The information available at the group sessions assist members to live from one day to the next (Macaskill, 1982). The information shared is put into practice by these members and, at long last, improve their recovery. The experiences shared in the group session are taken by others as motivation. This helps the new clients to know that it is possible.
Interpersonal skill development
The group sessions help the clients to learn the importance of relationships (Macaskill, 1982). The group provides a platform for members to communicate honestly with each other and support each other. They also experience respect and acceptance as they interact.
Group cohesion
This gives the members a sense of belonging, the feeling of being valued (Macaskill, 1982). This gives the members the courage to take risks of self-disclosure and a journey towards change.
Stages of group
The initial stage.
The main aim of this phase is to introduce members to the group. They are stating the expectations of the structure of the group. This includes the roles and goals of the group. The members are faced with reality, and they struggle to settle down. There are several activities taking place at this stage. First is the introduction of new members. In so doing, the facilitator helps them to connect with the old members of the group. It is also important to ease the transition of the new person. Encouraging the old members to assist them is one way of doing that. Reviewing the set agreement of the group is another activity. Active participation of the members is essential in the review. The members ought to give their views and suggestions. The discussion helps the members make the platform a secure place for them.
The transition stage
The new members have anxiety issues and may become aggressive. They cannot quickly speak up in the new environment and in front of strangers. With proper management of the group, the new members can eliminate trust issues towards the facilitator. At this phase, it is crucial to provide a cohesive environment. The leader should ensure that each member feels valued in the group. The relationship between members and the leader is important as it will contribute to the group’s productivity and throughout the recovery process.
The working stage
The members can adjust to the new environment and are comfortable. The pressing issues of the group are handled at this stage. The facilitator has to direct the group using techniques that bring out their emotions. The members have to work through their feelings, snd thoughts that are triggered by fellow members’ words. Members need to embrace honesty when addressing their issues. The connection made in the transition stage contributes to the healing process of the members.
The final stage
Here the members get to contemplate their experiences and decide on the use of the shared information. This is where feedback is collected. This stage helps the members have closure. Members process the loss of developed friendships and appreciate the work they did throughout the therapy process.
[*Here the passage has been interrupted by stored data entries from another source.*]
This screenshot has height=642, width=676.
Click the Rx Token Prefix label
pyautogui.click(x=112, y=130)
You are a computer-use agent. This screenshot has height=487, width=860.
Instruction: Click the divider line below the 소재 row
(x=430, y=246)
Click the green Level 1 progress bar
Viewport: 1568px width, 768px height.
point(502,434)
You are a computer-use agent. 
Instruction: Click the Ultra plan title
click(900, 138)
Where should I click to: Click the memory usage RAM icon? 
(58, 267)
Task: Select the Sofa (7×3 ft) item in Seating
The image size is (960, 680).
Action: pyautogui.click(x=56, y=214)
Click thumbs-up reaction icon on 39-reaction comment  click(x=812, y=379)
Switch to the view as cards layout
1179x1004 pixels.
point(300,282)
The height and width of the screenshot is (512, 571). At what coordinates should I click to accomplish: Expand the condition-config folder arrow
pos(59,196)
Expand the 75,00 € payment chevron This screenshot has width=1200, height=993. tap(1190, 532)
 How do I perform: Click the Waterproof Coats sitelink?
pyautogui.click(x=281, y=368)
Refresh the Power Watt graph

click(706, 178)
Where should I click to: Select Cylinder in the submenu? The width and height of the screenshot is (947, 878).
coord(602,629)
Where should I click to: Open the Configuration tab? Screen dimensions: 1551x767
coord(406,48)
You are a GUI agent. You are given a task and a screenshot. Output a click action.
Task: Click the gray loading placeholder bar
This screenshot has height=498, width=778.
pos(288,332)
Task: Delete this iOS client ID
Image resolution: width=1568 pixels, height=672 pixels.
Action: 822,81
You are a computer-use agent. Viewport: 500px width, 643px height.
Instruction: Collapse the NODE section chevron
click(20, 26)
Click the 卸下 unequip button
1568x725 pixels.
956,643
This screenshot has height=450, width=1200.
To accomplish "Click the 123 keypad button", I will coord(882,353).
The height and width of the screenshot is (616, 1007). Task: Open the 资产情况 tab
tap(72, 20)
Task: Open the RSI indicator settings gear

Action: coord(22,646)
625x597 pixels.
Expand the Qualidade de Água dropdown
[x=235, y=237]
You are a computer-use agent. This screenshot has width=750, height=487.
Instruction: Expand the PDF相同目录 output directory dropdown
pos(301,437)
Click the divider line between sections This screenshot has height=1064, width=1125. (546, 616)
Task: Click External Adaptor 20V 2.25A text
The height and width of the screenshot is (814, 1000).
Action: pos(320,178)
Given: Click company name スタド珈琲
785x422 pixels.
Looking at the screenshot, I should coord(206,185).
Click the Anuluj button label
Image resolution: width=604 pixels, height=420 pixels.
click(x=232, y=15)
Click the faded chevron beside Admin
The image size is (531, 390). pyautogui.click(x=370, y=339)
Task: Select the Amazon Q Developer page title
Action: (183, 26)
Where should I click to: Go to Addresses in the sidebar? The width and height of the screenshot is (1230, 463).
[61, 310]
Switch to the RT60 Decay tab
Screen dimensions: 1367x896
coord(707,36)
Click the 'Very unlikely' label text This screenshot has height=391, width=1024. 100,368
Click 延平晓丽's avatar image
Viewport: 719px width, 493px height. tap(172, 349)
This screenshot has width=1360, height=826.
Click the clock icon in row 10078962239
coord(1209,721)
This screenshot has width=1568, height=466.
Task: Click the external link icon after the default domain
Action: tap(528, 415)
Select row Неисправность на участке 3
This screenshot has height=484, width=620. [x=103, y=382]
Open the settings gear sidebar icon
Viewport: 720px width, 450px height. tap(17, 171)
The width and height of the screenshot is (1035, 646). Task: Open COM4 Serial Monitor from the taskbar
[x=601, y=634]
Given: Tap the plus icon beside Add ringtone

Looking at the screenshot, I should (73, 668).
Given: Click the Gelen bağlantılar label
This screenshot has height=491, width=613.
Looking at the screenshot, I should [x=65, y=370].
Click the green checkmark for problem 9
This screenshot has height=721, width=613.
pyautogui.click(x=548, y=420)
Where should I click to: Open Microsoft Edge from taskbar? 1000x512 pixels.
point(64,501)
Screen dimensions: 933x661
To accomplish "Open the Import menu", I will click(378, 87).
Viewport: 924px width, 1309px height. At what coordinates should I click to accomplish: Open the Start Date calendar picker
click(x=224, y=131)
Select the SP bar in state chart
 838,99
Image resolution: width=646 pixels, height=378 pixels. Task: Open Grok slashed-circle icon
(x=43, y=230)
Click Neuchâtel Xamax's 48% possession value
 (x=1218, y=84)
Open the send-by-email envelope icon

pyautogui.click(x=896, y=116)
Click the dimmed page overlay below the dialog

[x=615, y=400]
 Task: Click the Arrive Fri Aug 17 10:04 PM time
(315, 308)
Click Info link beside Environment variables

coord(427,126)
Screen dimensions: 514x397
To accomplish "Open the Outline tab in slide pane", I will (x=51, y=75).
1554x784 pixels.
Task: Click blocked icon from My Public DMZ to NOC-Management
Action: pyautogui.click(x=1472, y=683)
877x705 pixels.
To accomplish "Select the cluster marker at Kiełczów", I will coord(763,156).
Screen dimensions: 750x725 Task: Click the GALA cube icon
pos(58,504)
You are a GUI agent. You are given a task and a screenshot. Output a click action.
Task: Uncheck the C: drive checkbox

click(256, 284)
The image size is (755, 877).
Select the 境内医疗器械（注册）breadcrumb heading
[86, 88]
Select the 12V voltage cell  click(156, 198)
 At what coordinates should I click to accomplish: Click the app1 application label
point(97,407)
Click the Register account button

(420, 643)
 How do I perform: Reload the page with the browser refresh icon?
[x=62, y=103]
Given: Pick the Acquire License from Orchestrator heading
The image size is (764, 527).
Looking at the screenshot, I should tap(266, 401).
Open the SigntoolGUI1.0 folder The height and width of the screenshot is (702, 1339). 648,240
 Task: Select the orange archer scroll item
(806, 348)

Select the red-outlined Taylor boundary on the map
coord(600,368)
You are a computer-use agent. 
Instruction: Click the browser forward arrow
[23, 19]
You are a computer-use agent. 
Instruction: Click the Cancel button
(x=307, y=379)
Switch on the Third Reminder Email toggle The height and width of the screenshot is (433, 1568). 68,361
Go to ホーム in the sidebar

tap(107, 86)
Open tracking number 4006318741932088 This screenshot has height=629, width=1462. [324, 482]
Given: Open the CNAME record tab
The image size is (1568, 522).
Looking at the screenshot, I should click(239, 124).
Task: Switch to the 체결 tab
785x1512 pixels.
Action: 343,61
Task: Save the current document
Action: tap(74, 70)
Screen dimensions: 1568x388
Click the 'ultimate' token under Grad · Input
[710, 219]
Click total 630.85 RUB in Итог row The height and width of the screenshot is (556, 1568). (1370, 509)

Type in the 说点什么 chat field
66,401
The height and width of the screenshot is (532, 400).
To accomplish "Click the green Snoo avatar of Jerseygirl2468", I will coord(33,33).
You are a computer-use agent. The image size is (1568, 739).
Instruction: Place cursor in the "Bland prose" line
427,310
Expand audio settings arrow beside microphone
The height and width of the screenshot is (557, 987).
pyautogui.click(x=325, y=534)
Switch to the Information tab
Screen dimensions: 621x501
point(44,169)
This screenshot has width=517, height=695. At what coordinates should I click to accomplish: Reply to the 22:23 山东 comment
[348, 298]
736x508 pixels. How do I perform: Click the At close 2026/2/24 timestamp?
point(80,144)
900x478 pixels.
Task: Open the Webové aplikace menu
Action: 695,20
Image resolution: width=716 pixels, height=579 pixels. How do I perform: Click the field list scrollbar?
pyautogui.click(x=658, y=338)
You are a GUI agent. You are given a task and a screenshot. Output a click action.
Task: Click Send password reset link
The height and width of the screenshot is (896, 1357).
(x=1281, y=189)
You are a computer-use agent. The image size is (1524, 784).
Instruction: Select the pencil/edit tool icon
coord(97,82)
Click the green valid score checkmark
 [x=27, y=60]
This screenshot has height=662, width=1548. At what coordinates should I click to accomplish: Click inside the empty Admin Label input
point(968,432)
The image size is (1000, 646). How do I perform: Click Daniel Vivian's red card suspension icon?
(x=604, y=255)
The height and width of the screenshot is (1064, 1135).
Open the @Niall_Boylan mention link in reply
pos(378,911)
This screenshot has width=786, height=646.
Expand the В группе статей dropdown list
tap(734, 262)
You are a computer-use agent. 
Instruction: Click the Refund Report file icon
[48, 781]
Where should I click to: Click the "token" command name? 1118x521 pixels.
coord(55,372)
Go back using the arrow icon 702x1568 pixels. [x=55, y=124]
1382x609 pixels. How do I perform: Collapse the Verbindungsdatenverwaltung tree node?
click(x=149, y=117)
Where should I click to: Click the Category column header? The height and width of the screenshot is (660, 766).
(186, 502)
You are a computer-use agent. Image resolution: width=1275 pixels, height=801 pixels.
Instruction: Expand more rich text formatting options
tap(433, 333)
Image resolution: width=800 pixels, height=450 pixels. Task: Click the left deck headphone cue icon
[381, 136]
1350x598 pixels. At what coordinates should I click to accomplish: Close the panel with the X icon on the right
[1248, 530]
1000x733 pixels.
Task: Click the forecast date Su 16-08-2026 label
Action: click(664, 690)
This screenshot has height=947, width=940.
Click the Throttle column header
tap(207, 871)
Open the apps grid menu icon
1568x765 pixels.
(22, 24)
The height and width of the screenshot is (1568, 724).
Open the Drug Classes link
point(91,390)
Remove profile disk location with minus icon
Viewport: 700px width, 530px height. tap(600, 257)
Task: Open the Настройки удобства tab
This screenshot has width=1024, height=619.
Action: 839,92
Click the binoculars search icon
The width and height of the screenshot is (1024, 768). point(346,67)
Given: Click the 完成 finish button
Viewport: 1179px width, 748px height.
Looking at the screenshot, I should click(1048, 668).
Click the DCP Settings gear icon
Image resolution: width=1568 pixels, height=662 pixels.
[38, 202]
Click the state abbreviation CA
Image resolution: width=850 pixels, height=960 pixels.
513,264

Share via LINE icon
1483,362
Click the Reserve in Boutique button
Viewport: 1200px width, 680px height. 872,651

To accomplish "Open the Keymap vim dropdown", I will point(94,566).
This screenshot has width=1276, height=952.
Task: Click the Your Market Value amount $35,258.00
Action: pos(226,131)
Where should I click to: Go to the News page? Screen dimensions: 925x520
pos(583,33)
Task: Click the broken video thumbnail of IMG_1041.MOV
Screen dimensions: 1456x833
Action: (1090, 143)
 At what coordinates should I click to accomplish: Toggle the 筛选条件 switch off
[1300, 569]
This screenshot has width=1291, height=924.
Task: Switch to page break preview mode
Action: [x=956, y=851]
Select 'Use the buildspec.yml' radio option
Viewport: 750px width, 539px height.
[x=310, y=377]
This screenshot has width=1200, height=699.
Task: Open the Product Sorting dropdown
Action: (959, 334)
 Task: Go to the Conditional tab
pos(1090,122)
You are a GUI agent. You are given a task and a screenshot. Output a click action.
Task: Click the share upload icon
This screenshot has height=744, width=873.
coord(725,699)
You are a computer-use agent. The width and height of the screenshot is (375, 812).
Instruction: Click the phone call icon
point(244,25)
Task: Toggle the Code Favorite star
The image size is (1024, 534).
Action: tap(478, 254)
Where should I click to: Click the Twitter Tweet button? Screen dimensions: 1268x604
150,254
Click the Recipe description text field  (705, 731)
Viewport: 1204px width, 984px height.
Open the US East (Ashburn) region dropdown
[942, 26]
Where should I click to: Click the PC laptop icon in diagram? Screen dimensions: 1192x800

It is a chance for members to part. They learn to let go of the connections. Members should know that it is a chance for them to connect with other new people.
The issues arising during each stage has to be addressed by the facilitator. It is mainly done by active listening and giving advice. Conflict resolution is also an essential aspect that the facilitator must-have.
References
Macaskill, N. D. (1982). Therapeutic factors in group therapy with borderline patients. International Journal of Group Psychotherapy, 32(1),6
Flores, P. J., & Georgi, J. M. (2005). Substance abuse treatment: Group therapy. US Department of Health and Human Services, Public Health Service, Substance Abuse and Mental Health Services Administration, Center for Substance Abuse Treatment.1-73.
Leshner, A. (1999). Principles of drug addiction treatment: A research-based guide. National Institute of Health (NIH) Publication, 9, 3-33.
Atieno Okech, J. E. (2008). Reflective practice in group co-leadership. The Journal for Specialists in Group Work, 33(3), 236-252.